● List of tasks
1 > In the text on Classical Guarani, why did the Jesuits often use more complex and synthetic terms to convey Western concepts?
2 > Which oral vowels appear in the vowel table of the text on Classical Guarani?
3 > From the text on Classical Guarani, transcribe the portion starting with "Classical Guarani kept" and going on through "(from Spanish comunión).".
··· Extract provided
Classical Guarani kept away from Hispanicisms, favoring the use of the language's agglutinative nature to coin new terms. This process would often lead to the Jesuits using more complex and synthetic terms to transmit Western concepts. Modern Guarani varieties, on the other hand, have been characterized by a free influx, unregulated with regards to Hispanicisms which were often incorporated with a minimal phonological adaptation. Thus, the word for communion in Classical Guarani would be Tȗpȃ́rára whereas in Modern Paraguayan Guarani it is komuño (from Spanish comunión).

== Phonology ==
This section describes the phonology of Old Guarani based on a reconstruction proposed by linguist Danielle Marcelle Grannier grounded in an analysis of documentation by Antonio Ruiz de Montoya.
===Consonants===

|  | Labial | Alveolar | Velar | Glottal |
|---|---|---|---|---|
| Stop | p | t | k | ʔ |
| Nasal | m | n | ŋ |  |
| Affricate |  | ts |  |  |
| Fricative | β |  | ɣ | h |
| Flap |  | ɾ |  |  |

===Semivowels===

|  | Palatal | Central | Labial-velar |
|---|---|---|---|
| Oral | j | ɨ̯ | w |
| Nasal | j̃ |  | w̃ |

===Vowels===

|  | Front |  | Central |  | Back |  |
|---|---|---|---|---|---|---|
|  | Oral | Nasal | Oral | Nasal | Oral | Nasal |
| Close | i | ĩ | ɨ | ɨ̃ | u | ũ |
| Mid | e | ẽ |  |  | o | õ |
| Open |  |  | a | ã |  |  |

== Orthography ==
Classical Guarani using letters from the Latin alphabet assigned to each phoneme by Jesuit missionaries.
······
··· Material supplied
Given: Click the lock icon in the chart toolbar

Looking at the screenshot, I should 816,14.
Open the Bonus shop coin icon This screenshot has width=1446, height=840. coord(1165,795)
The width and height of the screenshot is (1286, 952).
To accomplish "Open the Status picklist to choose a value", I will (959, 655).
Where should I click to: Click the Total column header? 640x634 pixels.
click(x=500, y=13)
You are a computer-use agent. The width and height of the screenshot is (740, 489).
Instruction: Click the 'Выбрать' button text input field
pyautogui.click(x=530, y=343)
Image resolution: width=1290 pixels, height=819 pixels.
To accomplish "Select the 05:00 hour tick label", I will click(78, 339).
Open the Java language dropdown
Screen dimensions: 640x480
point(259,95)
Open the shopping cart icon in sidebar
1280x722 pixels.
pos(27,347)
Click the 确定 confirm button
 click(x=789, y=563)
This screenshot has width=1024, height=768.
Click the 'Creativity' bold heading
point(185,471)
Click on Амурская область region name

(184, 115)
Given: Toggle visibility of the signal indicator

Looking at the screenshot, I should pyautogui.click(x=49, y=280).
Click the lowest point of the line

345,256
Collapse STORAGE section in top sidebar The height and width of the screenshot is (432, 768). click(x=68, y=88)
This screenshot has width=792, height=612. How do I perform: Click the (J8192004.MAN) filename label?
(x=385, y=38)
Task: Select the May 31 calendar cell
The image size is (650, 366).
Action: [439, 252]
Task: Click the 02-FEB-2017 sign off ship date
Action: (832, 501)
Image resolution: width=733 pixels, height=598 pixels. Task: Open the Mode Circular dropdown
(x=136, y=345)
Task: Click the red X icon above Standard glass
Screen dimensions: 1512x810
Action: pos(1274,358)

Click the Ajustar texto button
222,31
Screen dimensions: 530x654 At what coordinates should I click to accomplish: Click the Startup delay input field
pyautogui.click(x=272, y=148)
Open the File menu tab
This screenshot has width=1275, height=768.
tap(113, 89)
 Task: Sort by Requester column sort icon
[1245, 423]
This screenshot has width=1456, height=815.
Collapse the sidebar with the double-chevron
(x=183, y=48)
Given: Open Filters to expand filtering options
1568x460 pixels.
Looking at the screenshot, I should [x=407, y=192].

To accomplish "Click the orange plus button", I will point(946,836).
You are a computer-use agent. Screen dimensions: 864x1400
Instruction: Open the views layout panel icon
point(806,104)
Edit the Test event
······
● Responses in order
1 > Classical Guarani avoided Hispanicisms. It relied instead on the language's agglutinative nature to coin new terms, and this process often led the Jesuits to more complex and synthetic terms.

2 > i, ɨ, u, e, o, a

3 >
Classical Guarani kept away from Hispanicisms, favoring the use of the language's agglutinative nature to coin new terms. This process would often lead to the Jesuits using more complex and synthetic terms to transmit Western concepts. Modern Guarani varieties, on the other hand, have been characterized by a free influx, unregulated with regards to Hispanicisms which were often incorporated with a minimal phonological adaptation. Thus, the word for communion in Classical Guarani would be Tȗpȃ́rára whereas in Modern Paraguayan Guarani it is komuño (from Spanish comunión).